There is a high quality of evidence that breast milk has beneficial effects in the prevention of necrotizing enterocolitis and severe infections in preterm babies. On the other hand, the level of evidence of an association between early breastfeeding and neonatal mortality is only moderate. The intervention is strongly recommended to be scaled-up due to its multiple benefits.

The quality of the evidence supporting thermal control relative to absence of control is based on observational studies carried out in the distant past, and according to the GRADE guidelines is judged as moderate - even though RCTs would be unethical. Several different approaches were shown to provide adequate thermal control in RCTs. Of particular relevance to LMICs are skin-to-skin contact and plastic wraps, both of which are superior to routine thermal care in terms of keeping neonates warm. These provide high quality evidence. Comparisons of skin-to-skin contact relative to routine care suggest a possible impact on mortality, but the confidence interval is wide. The overall recommendation for skin-to-skin contact and plastic wraps is strong.

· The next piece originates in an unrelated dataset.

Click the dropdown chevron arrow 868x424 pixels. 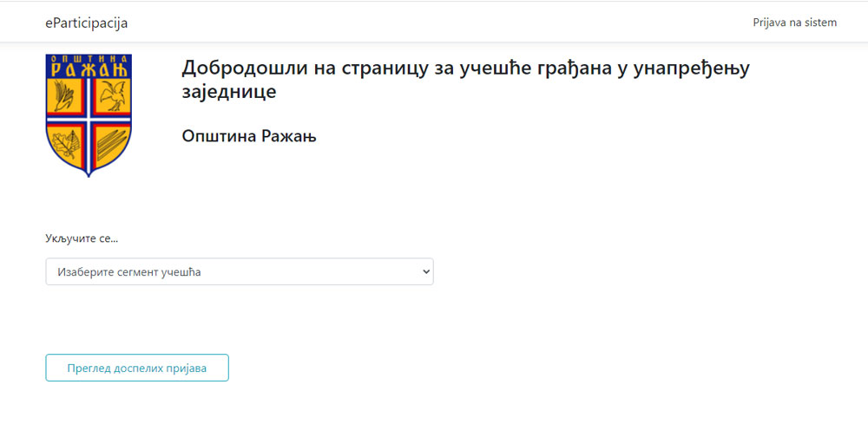tap(425, 271)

The quality of evidence of nCPAP for treatment of respiratory failure among preterm newborns to prevent death, bronchopulmonary dysplasia, or both is high and this modality is used routinely in developed countries. In addition, the quality of evidence for the use of nCPAP as an alternative to mechanical ventilation is high, making it particularly appealing in LMIC settings even though only two of the 29 studies reviewed are from such settings. The intervention is strongly recommended, however optimal delivery systems, interfaces and optimal pressures must be elucidated. Further, ensuring adequate support services such as managing airleak syndrome will be important prior to widespread implementation.

The level of evidence is high, but the intervention has a weak recommendation in favor of adoption. More information on dosing, potential risks[337] and long-term follow-up is needed before IVIG may be widely recommended. The following issues are of particular relevance to LMICs: feasibility (e.g., the need for cold storage and for intravenous administration); cost-benefit analyses; and ensuring formulations include standardization of proper levels of antibodies against prevalent infectious agents.

The quality of evidence for using surfactant replacement therapy to prevent or treat respiratory failure, bronchopulmonary dysplasia and/or death among preterm newborns is high and this modality is used routinely in HICs. Although only three of the 50 studies reviewed are from LMICs, the intervention is strongly recommended. However, multiple challenges remain and should be addressed prior to widespread implementation: identification of optimal dosing and delivery systems, development of low-cost preparations, and refined techniques to identify high-risk newborns who may benefit from surfactant therapy.